Une riposte sous la forme d’une cyberattaque ou de sabotages pourrait également survenir
La République islamique table-t-elle sur une absence de riposte militaire américaine ?
Les Iraniens se disent probablement que ni les Américains ni les Saoudiens n’ont intérêt à une riposte militaire visant le territoire iranien. J’ai du mal à imaginer une riposte militaire classique contre l’Iran ; en revanche, les alliés des Iraniens – les houthis au Yémen ou les milices chiites en Irak – pourraient tout à fait être visés. Une riposte sous la forme d’une cyberattaque ou de sabotages pourrait également survenir.
Quel est l’objectif de l’Iran ?
L’Iran envoie un message très clair pour faire monter les enchères vis-à-vis des États-Unis, et montrer à Donald Trump la conséquence de ses incohérences. Téhéran lui signifie que tout pourrait changer si les États-Unis renonçaient explicitement à leur souhait de changer le régime en place en Iran, s’ils rejoignaient l’accord sur le nucléaire iranien et qu’ils supprimaient une partie des sanctions qu’ils ont imposées à la République islamique.
Croyez-vous à la possibilité d’une rencontre Trump-Rohani à New York la semaine prochaine ?

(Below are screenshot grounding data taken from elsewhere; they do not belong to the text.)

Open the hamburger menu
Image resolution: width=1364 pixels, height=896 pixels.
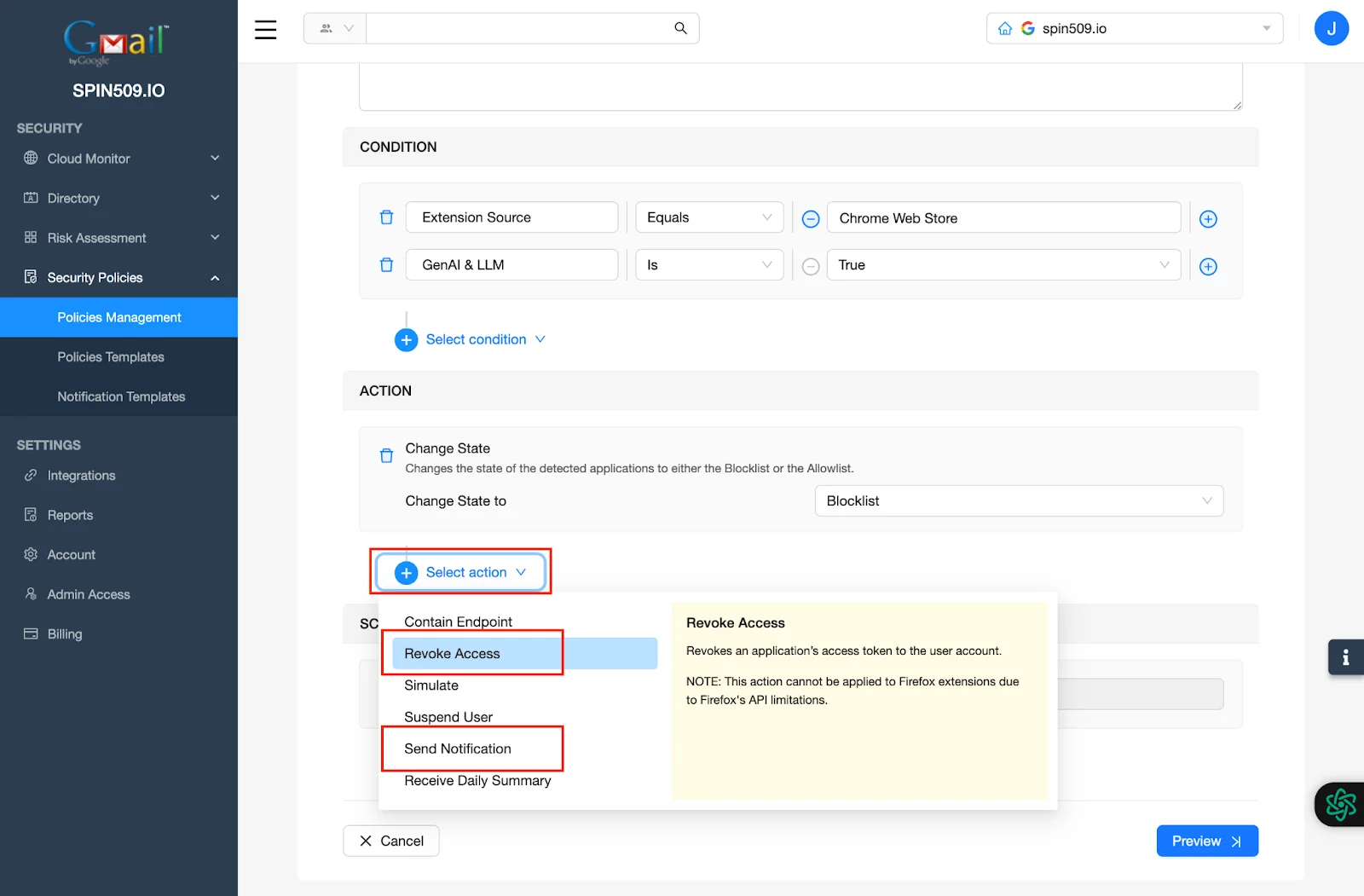[x=265, y=28]
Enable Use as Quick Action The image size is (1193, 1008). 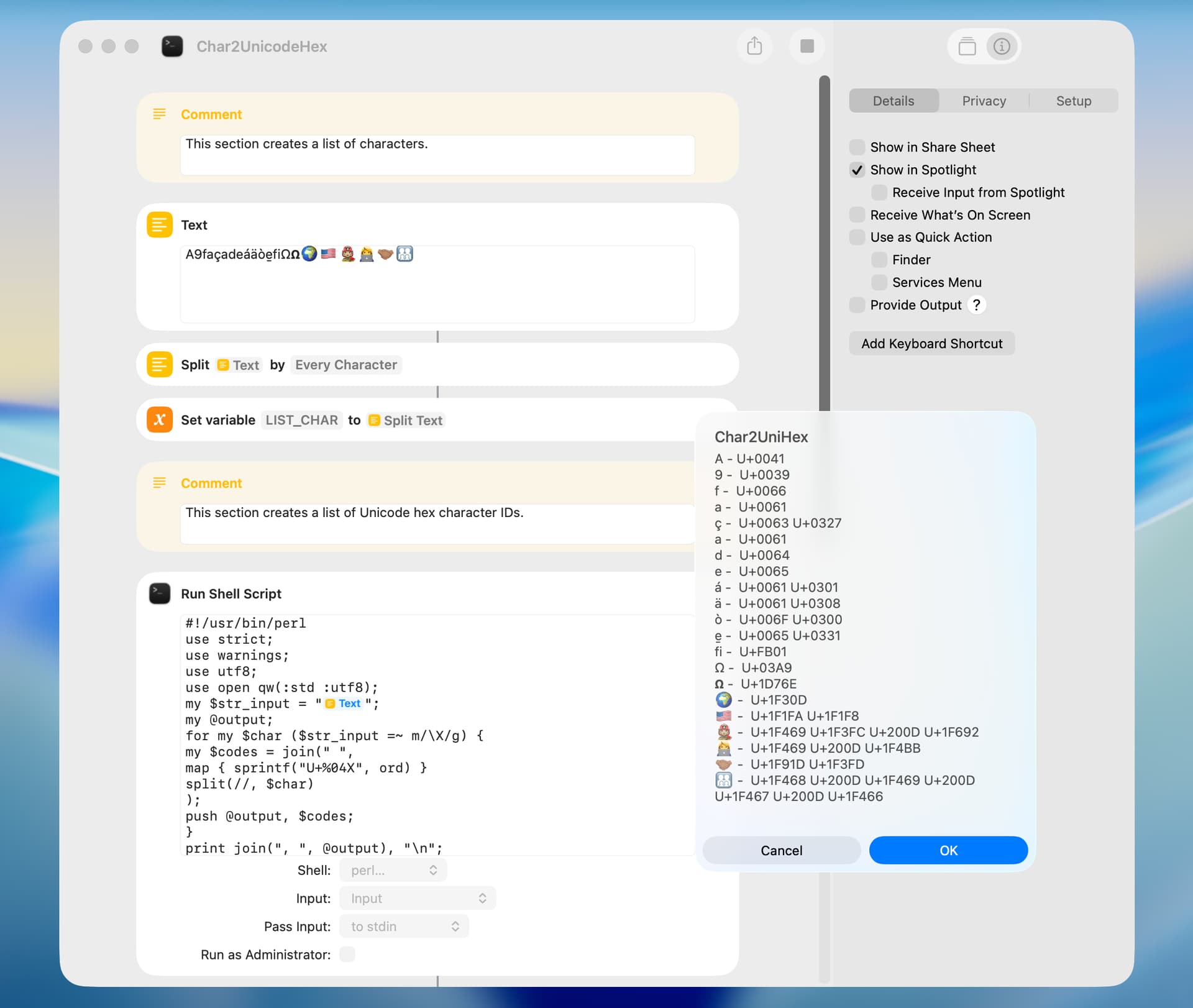coord(857,237)
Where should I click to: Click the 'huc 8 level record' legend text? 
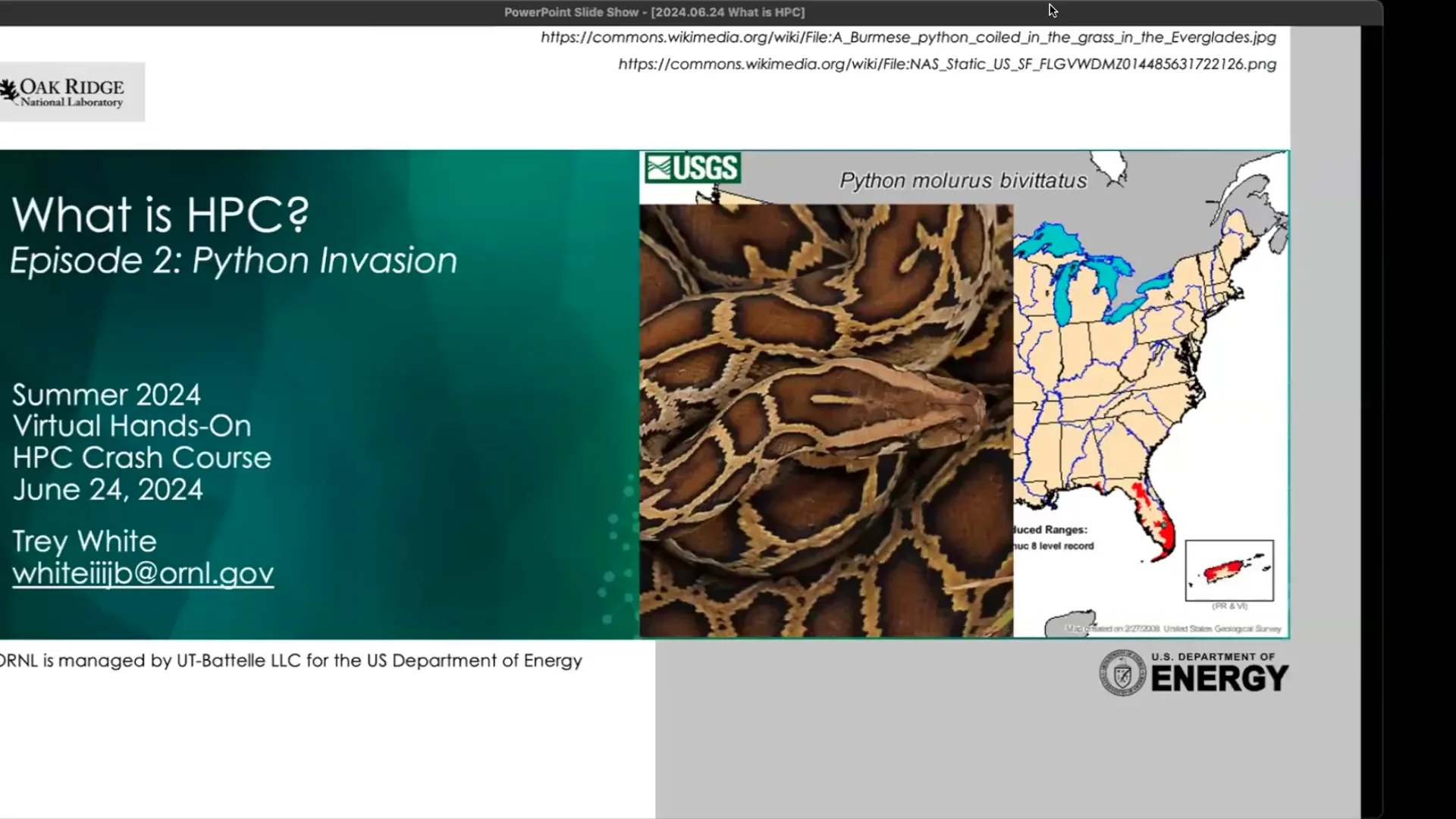(1054, 546)
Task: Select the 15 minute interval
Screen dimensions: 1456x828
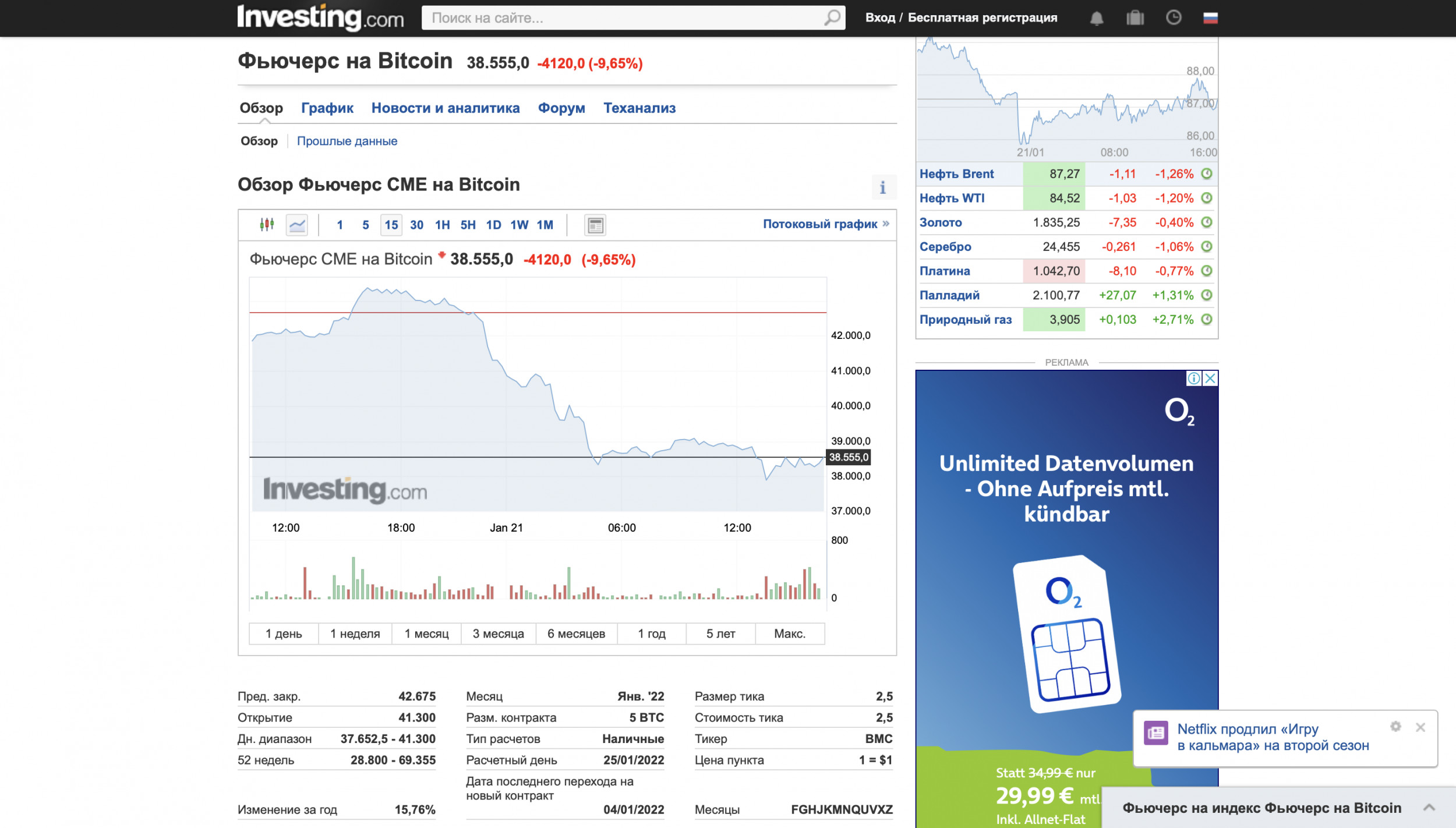Action: [391, 225]
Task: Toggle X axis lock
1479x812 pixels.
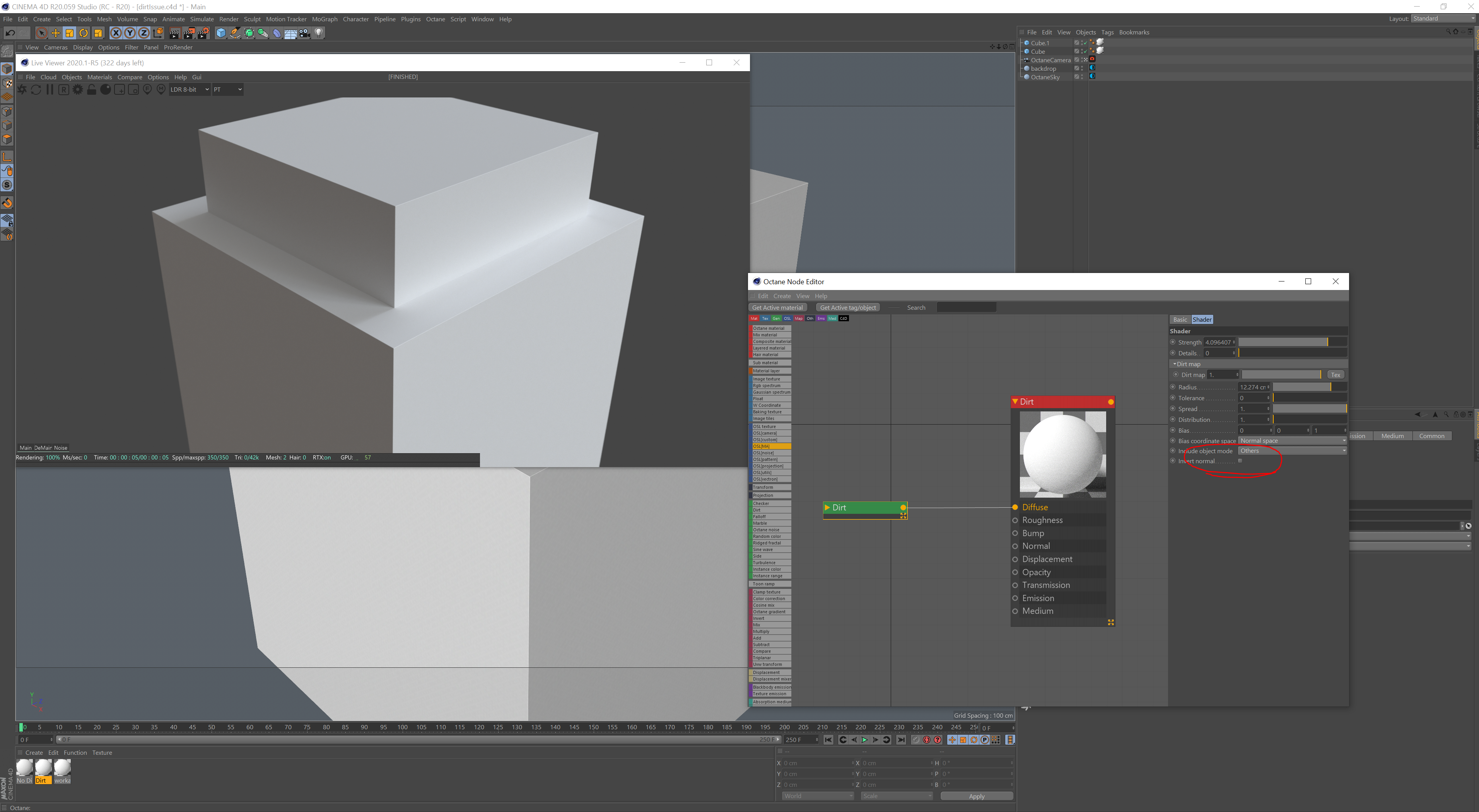Action: [116, 33]
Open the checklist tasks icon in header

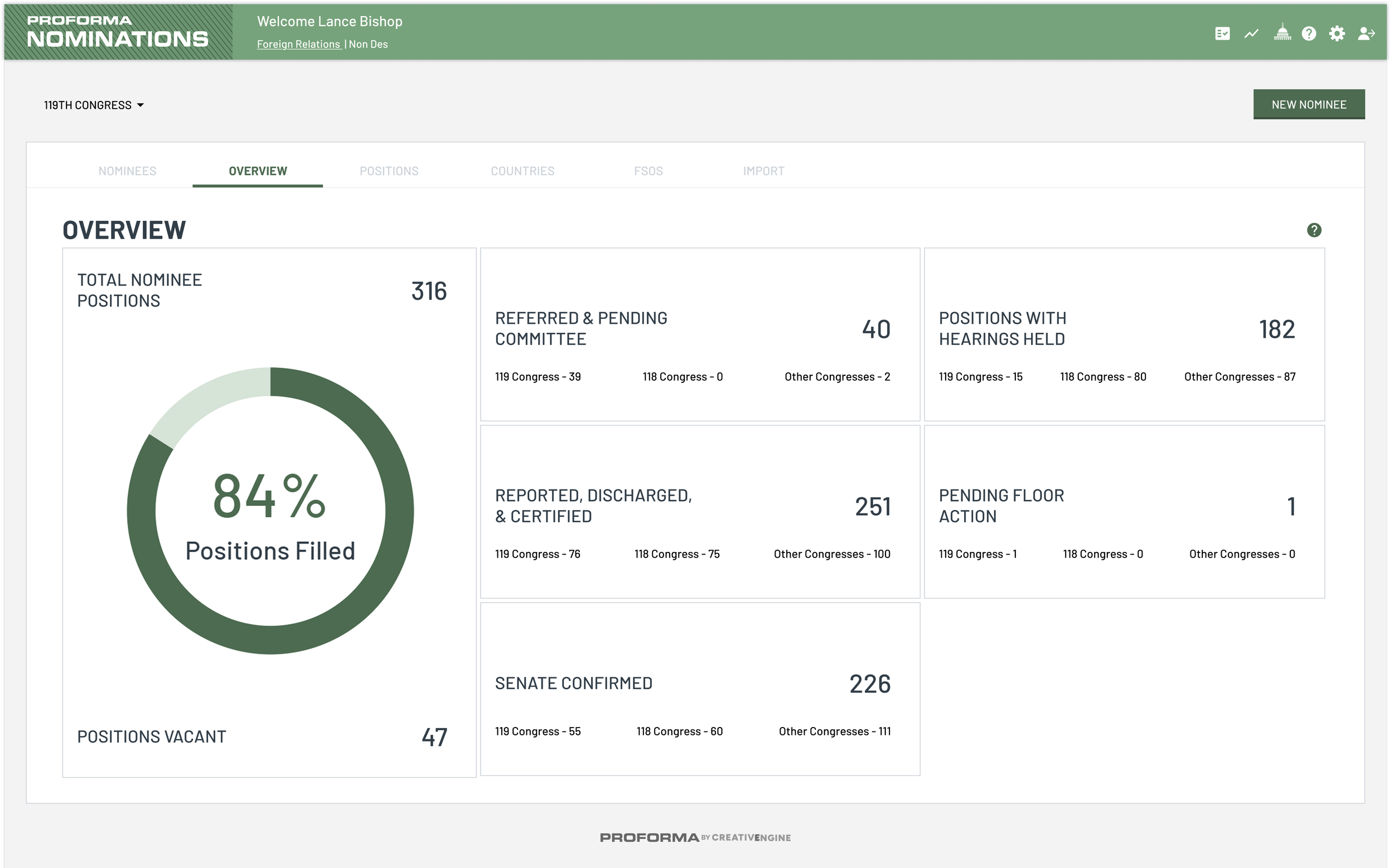coord(1222,34)
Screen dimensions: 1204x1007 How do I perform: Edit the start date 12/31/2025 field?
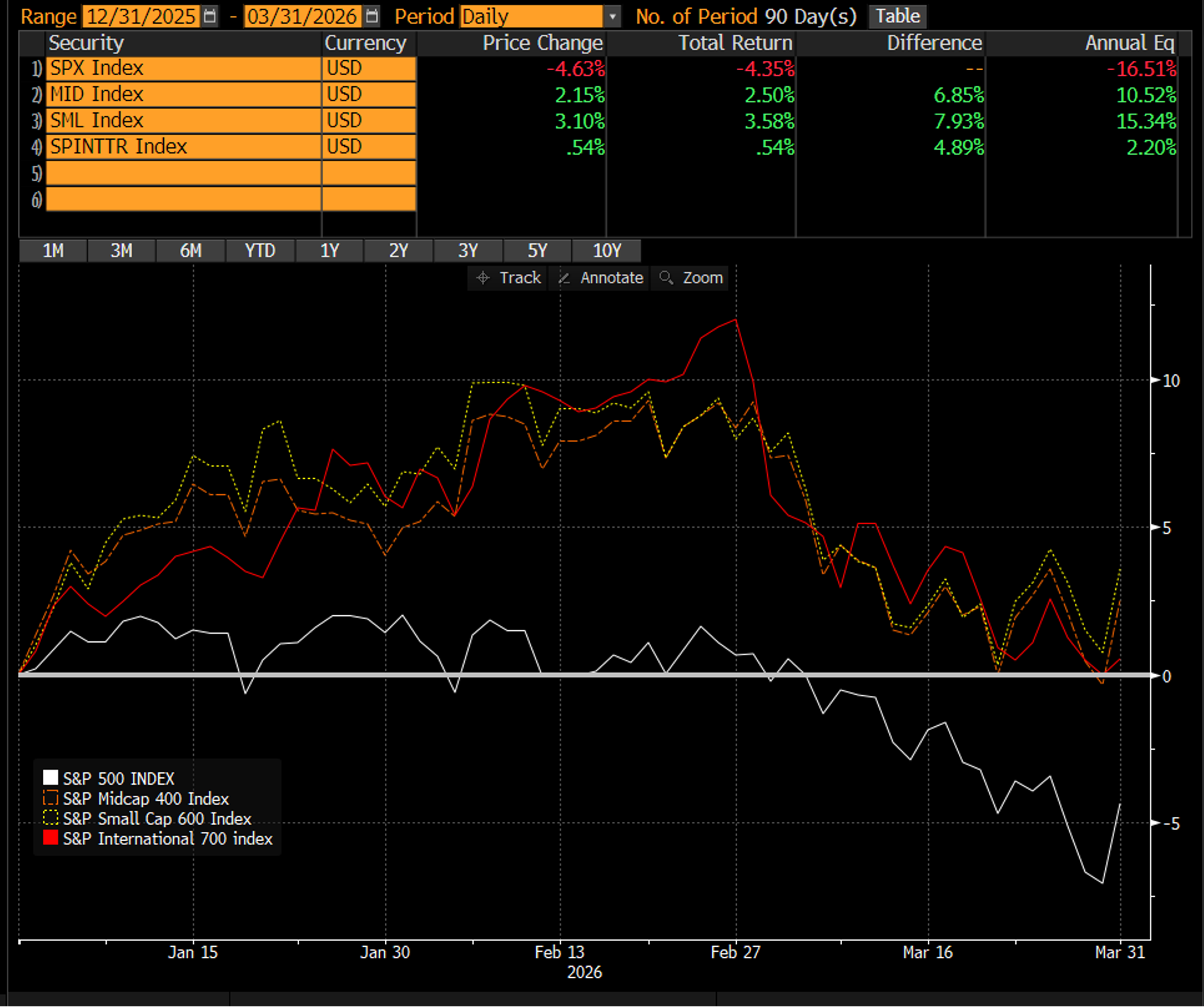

Je vois mal les deux présidents se rencontrer à l’assemblée générale de l’ONU, d’autant que le guide suprême iranien a récemment rejeté cette éventualité. Pour que les Iraniens rencontrent Donald Trump, ce dernier devra progressivement faire des gestes et montrer s’il veut ou pas revenir dans l’accord sur le nucléaire iranien. Le problème est qu’il ne pourra pas le faire d’un seul coup. Le paradoxe d’une telle négociation bilatérale entre les États-Unis et l’Iran, c’est qu’elle pourrait être plus favorable à la République islamique et moins à la communauté internationale. Mais cela importe peu à Trump qui souhaite que cet accord porte son nom.
En refusant de frapper l’Iran, Donald Trump met-il en péril la dissuasion militaire américaine ?
Je ne pense pas. Il ne s’agit pas d’un recul de la dissuasion américaine, mais d’un mode d’expression différent. Dans tout pays démocratique, cette dissuasion s’exprime à travers la personnalité du président. Aux États-Unis, celui-ci projette l’image d’un négociateur d’accord. Cela ne signifie pas que la dissuasion en pâtit, simplement qu’elle s’exprime sur un tempo et des modalités différentes. Personne ne conteste aujourd’hui que les États-Unis ont les moyens militaires de frapper qui ils veulent au Moyen-Orient.
Comment expliquez-vous que l’Arabie saoudite, malgré son équipement militaire sophistiqué, n’ait pas pu empêcher les frappes ?
Peut-être parce qu’on abat difficilement une mouche avec un marteau. Autrement dit, le matériel militaire très performant dont dispose l’Arabie saoudite n’est peut-être pas adapté contre des moyens asymétriques. Cela dépend peut-être également de la manière dont les Saoudiens savent ou non s’en servir.